For instance let's take a G4 an A4 and an C5

let's say the singer's formant is at 3000 hz.

(rounding fundamentals of G and C to nearest hundred for ease)

G4 harmonics: 400 800 1200 1600 2000 2400 2800 3200

A4 harmonics: 440 880 1320 1760 2200 2640 3080

C5 harmonics: 500 1000 1500 2000 2500 3000

the singer's formant will easily amplify the 3080 hz of A4 and the 3000 hz of C5 and since it's a cluster it is actually a bit wide (e.g. may have one formants at 2800 hz, one at 3000 hz, one at 3200 hz) and will even amplify BOTh the 2800 hz and 3200 hz of the G4.

Pretty much any pitch you sing the singer's formant will amplify.

However, if I tried to keep a static F1 of 1000hz on an ah vowel for instance, look what happens if I try to sing a G4 (again rounding here)

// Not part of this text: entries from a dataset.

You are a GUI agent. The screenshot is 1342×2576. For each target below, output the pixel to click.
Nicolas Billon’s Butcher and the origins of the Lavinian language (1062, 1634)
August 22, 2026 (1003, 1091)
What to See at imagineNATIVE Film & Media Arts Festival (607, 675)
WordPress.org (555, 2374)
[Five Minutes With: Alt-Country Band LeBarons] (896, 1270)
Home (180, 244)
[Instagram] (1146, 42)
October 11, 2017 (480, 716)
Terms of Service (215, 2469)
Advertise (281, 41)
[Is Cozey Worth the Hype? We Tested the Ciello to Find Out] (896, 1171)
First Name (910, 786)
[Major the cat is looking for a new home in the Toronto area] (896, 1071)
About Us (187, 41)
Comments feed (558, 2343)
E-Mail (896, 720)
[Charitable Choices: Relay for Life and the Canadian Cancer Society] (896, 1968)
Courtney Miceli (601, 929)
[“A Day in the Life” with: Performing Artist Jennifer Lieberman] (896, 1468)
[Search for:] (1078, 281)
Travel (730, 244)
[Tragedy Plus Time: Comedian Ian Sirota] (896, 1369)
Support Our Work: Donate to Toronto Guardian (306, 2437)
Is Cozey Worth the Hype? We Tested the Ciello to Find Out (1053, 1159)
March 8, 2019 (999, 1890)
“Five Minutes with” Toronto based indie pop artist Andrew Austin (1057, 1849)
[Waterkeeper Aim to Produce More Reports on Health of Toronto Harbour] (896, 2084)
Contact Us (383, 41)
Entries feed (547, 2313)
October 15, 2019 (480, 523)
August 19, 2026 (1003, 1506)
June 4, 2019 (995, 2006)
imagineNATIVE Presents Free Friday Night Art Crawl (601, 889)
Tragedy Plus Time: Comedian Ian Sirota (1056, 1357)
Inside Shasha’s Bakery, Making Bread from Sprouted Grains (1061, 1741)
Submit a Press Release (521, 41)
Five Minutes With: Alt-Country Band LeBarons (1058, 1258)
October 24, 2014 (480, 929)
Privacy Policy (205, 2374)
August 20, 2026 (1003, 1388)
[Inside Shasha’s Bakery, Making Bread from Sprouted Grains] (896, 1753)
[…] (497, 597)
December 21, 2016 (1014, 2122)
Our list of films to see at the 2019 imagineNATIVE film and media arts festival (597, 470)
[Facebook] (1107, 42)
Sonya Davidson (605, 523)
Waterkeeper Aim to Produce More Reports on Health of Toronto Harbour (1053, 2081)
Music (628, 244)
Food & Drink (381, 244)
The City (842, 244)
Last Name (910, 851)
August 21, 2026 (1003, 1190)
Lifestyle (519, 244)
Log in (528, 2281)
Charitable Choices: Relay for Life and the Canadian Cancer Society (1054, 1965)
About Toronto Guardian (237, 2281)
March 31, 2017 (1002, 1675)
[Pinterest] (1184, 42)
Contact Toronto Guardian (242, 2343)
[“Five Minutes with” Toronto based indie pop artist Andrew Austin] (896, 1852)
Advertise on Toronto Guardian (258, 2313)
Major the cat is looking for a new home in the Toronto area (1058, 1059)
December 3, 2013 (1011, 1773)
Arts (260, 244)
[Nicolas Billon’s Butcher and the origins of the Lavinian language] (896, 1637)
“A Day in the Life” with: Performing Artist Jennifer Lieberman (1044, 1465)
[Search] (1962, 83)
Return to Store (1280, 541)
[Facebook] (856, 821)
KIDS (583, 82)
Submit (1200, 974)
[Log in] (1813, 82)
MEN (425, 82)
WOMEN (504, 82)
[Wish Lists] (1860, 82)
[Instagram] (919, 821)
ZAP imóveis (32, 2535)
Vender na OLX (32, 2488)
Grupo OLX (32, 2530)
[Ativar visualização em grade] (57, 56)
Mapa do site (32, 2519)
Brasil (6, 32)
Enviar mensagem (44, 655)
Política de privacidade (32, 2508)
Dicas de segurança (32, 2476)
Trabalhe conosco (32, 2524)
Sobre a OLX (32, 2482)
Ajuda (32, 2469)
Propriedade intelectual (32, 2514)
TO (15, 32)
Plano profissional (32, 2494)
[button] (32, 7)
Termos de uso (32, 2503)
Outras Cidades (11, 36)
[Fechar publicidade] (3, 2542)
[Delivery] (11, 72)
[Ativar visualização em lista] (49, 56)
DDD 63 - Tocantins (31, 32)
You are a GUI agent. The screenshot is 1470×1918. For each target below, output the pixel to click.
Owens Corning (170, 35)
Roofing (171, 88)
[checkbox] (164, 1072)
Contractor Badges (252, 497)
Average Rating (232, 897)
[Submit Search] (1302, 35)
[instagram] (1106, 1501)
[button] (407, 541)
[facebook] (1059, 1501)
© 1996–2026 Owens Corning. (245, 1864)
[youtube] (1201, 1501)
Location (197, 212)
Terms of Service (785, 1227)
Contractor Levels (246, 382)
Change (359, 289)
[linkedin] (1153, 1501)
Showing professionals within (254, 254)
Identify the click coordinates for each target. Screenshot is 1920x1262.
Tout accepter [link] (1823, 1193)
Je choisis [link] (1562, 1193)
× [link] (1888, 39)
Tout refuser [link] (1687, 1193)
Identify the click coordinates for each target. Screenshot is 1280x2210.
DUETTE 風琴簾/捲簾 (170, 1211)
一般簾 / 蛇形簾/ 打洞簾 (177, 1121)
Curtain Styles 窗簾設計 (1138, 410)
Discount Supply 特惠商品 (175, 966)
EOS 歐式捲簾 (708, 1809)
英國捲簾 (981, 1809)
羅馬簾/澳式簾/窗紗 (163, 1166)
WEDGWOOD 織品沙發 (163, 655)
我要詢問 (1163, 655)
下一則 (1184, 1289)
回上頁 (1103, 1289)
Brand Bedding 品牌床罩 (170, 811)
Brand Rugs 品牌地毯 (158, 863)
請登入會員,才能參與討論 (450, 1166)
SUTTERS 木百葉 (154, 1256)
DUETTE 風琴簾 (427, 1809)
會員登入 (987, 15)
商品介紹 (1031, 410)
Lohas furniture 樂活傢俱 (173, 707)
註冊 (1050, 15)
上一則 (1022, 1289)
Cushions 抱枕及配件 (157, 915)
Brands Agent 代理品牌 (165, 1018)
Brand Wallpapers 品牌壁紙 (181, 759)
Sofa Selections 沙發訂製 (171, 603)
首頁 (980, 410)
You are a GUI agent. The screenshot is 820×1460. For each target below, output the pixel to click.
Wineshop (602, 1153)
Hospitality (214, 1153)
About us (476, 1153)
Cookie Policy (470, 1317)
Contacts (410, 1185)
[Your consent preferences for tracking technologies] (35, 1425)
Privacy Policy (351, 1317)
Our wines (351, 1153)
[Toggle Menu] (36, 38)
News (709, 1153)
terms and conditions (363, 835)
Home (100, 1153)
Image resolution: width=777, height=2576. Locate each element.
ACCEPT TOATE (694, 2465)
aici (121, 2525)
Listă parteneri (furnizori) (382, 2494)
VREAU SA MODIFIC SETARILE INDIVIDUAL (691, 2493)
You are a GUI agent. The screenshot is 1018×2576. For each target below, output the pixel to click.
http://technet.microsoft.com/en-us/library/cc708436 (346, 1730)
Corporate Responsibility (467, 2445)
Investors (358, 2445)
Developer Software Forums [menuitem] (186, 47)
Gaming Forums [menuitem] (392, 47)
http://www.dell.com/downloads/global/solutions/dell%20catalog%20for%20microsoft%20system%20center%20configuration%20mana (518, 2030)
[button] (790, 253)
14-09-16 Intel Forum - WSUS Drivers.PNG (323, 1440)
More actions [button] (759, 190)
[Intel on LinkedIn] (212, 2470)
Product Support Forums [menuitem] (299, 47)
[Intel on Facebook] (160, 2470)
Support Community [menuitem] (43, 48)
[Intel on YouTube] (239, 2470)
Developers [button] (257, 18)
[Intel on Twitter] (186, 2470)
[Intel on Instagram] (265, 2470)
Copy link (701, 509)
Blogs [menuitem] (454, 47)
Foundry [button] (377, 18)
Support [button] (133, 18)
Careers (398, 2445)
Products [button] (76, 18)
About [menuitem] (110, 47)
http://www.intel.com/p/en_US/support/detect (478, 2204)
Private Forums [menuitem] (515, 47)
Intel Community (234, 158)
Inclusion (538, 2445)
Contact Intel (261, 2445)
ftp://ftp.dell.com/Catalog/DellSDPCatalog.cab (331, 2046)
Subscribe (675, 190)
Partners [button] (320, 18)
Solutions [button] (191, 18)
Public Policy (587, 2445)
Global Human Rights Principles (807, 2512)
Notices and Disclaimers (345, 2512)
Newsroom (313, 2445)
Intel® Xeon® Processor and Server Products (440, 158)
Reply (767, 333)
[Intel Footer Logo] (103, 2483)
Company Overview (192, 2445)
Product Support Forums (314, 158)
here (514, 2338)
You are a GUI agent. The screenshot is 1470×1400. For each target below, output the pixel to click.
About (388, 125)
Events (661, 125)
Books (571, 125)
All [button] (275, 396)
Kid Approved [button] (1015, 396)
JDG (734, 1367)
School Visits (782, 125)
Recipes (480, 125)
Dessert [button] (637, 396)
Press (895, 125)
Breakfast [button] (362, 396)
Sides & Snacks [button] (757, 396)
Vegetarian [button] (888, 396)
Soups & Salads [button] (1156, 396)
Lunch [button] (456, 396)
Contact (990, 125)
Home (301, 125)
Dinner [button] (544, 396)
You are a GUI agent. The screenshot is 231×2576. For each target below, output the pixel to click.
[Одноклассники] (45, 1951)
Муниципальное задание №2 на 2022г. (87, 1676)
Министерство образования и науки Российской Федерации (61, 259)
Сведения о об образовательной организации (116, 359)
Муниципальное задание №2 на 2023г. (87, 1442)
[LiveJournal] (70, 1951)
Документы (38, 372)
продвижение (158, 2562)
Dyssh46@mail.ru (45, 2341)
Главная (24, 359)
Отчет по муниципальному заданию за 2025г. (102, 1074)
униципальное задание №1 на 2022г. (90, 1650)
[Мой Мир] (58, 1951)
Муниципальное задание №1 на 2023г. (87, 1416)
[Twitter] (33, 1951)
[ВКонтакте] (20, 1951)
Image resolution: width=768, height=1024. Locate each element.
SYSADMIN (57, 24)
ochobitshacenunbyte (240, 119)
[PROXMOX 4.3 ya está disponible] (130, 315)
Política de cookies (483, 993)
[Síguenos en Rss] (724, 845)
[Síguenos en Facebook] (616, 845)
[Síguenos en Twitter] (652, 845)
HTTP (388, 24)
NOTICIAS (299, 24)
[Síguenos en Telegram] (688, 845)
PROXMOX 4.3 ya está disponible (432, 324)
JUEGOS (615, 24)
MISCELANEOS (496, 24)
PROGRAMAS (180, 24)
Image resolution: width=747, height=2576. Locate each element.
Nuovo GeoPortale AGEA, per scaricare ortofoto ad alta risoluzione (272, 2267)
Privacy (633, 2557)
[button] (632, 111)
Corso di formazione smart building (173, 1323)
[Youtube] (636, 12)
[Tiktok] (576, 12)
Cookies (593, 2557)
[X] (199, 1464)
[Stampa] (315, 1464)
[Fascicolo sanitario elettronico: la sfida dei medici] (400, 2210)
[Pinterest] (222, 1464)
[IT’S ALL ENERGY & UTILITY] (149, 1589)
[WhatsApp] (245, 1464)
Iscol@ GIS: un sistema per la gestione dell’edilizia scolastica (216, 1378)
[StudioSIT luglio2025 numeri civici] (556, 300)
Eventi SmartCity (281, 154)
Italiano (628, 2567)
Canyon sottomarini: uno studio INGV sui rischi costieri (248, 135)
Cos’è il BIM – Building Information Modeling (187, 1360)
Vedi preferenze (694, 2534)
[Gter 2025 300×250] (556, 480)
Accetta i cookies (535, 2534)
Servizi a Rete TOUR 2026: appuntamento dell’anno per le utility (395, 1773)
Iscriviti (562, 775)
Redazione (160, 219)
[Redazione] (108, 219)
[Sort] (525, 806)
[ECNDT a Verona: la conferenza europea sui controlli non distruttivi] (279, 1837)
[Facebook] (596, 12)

G4 harmonics:400 800 1200 1600 2000

F1 freuqnecy: 1000

the formant lands in between two harmonics, which is the same as the singer's formant over that G4, but since F1 is only one formant, not a cluster of F3/F4/F5 and the pitches of 800 hz and 1200 hz are waaay wider (a half an octave apart!), what will realistically happen is neither the 800 hz H2 nor the 1200 hz H3 will get amplified much. and so the singer has to either tune to F2 instead, rely on the singer's formant cluster, or, what people usually do is modify the vowel (for instance an AW may help bring down F1 to 800 hz so it can line up with the 2nd harmonic) so that the formant lines up better to one harmonic - so there is more intensity in the lower frequencies, perceived as a boomier tone instead of just relying on the singer's formant frequencies which would "cut" through a mix fine, but be perceived as a thin tone if not supplemented with some nice resonance in F1 or F2 - one of the vowel formants.

I know this is a lot but you seemed very confused so I hope this just made it very clear.